APA worked closely with the office of Rep. David Trone (D-MD), to draft the Comprehensive Mental Health in Schools Pilot Program Act (H.R. 3549), which would provide resources for low-income schools to develop a holistic approach to student well-being by building, implementing, and evaluating comprehensive school-based mental health service programs. The bill, which is based in-part on recommendations developed in collaboration with APA’s Advocacy Office and APA’s Coalition for Psychology in Schools and Education (PDF, 604KB), would also include training for educators and other school staff on how to integrate social and emotional learning and evidence-based, trauma-informed practices into all aspects of the school environment. 

“The Comprehensive Mental Health in Schools Pilot Program Act recognizes the importance of fostering positive, equitable classroom environments and that the relationship among the cognitive, social and emotional, and academic development of children is interactive,” said APA CEO Arthur C. Evans Jr., PhD. “APA commends Representative Trone for introducing this legislation, which acknowledges the role that psychological science plays in both student learning and mental health. By providing training for educators and other school staff on evidence-based, trauma-informed practices, the bill would ensure that the psychological well-being of students is the responsibility of the entire school community. This will be even more necessary as students return to classrooms following a year of stress, uncertainty, and social isolation.”
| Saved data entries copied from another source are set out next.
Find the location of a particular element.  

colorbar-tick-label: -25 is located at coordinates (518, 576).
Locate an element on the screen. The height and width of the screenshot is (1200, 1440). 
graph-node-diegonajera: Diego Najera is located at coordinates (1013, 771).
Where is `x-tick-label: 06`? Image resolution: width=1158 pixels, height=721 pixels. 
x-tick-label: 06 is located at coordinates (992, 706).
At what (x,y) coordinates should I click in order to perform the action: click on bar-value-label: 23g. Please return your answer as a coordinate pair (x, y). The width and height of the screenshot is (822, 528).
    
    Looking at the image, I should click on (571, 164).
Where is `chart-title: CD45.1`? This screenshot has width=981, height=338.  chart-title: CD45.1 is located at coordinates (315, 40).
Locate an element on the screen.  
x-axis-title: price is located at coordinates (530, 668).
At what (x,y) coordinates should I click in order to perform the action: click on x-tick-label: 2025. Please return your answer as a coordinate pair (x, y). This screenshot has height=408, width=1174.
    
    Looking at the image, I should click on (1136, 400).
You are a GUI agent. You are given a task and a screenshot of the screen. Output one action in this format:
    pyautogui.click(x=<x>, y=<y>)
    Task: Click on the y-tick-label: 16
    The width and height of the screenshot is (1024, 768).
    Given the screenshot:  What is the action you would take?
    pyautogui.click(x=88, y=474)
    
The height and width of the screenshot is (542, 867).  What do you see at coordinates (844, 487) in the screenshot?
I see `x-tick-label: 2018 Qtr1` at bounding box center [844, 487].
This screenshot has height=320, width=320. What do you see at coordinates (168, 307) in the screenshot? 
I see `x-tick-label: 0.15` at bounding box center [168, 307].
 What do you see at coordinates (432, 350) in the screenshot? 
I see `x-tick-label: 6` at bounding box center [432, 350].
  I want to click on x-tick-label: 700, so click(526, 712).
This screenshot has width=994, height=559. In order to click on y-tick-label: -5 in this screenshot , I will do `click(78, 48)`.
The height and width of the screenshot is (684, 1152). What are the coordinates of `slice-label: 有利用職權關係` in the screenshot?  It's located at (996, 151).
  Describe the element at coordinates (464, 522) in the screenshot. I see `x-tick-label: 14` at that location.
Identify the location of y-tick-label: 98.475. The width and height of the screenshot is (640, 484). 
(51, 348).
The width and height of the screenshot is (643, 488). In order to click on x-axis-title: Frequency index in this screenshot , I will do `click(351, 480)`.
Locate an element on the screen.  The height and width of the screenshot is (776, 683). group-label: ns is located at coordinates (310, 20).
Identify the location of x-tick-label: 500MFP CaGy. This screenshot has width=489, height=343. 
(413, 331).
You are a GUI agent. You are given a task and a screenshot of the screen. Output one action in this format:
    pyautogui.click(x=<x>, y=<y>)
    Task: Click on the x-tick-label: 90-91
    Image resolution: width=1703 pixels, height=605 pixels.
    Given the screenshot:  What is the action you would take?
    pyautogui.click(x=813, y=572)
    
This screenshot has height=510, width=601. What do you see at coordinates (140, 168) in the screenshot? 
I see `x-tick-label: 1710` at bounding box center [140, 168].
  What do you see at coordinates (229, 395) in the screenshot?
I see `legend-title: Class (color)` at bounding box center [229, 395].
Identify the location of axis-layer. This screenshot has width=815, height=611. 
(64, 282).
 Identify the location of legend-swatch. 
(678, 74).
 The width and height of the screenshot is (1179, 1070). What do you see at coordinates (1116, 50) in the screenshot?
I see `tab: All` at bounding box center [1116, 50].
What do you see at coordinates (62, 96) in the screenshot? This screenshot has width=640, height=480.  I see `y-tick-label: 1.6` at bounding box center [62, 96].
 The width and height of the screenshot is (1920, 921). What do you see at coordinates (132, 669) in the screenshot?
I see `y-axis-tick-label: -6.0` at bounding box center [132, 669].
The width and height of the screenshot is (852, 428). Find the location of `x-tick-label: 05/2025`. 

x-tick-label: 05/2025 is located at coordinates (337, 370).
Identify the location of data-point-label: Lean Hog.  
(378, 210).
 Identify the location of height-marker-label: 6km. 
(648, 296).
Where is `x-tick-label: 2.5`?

APA has also endorsed bipartisan, bicameral legislation introduced by Reps. Judy Chu (D-Calif) and Brian Fitzpatrick (R-PA), and Sen. Jon Tester (D-Mont.) to grow the mental health workforce in school settings. The Increasing Access to Mental Health in Schools Act (H.R. 3572/S. 1811) would expand mental health services in low-income schools by supporting partnerships between institutions of higher education and local education agencies to increase the number of school-based mental health professionals, including psychologists. The bill would also incentivize mental health providers to serve in under-resourced schools by providing student loan forgiveness to those who commit to doing so for at least 5 years.

“The American Psychological Association applauds Representatives Chu and Fitzpatrick, and Senator Tester for introducing this legislation that would help ensure that a strong school-based mental health workforce is ready to address the well-being of all students as they return to classrooms,” said Evans. “Even before the pandemic, the mental and emotional health needs of children were growing. COVID-19 has exacerbated these trends, particularly among traditionally underserved populations, including communities of color. Mental health services in schools will be critical if we are to mitigate pandemic-related learning loss, as well as the trauma many students have experienced. By growing the numbers of mental health providers in low-income school settings, the Increasing Access to Mental Health in Schools Act will be key to these efforts.”